Telstra Ventures Gets a Rebrand: 5 Tech Things to Know in Australia Today

Telstra Ventures Gets a Rebrand: 5 Tech Things to Know in Australia Today

Good morning. Let’s get into the tech news.

1. Matt Kean appointed to the Climate Change Authority

After stepping down from NSW Parliament just last week, former State Treasurer Matt Kean has been appointed by the Federal Government to chair the Climate Change Authority.

Per The Guardian, Kean said alongside Federal Climate Change Minister Chris Bowen and Prime Minister Anthony Albanese that “Carbon dioxide doesn’t recognise political parties.”

It was also an opportunity for shots to be taken at the Federal Opposition’s plans for nuclear. “The latest scientific engineering and economic advice that’s looked at these matters that I’m aware of is from the CSIRO and Aemo, and they very clearly say that the cheapest way to transition our electricity system is to move towards renewables backed up by firming, and also storage,” Kean said.

3. Telstra Ventures no more

Telstra Ventures has been renamed Titanium Ventures, with the venture capital arm of the telco now repositioning after 13 years.

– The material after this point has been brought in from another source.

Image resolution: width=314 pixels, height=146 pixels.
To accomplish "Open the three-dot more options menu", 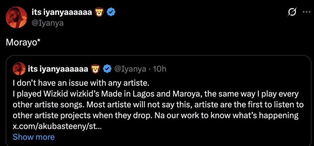I will (306, 12).
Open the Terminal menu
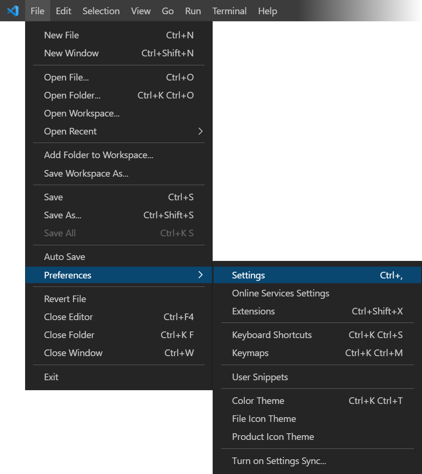 tap(229, 10)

Per The Australian, Titanium Ventures is now seeking other partners, with $1.35 billion under management. “We are exploring options to sell our current investments in Telstra Ventures’ funds. We believe that through the relationships we have fostered over the years, we can continue working together and Telstra will be able to access leading edge technologies in the portfolio companies of Titanium Ventures,” Telstra chief financial officer Michael Ackland said on exiting the fund.

2. The Great Barrier Reef needs our help

Despite not being listed in UNESCO’s ‘in danger’ category for world heritage sites, the organisation has called on the Australian government to set more ambitious conservation goals for the Great Barrier Reef.

The reef could be marked as ‘in danger’ in 2026, and Australia has been asked to submit a progress report by February 2025.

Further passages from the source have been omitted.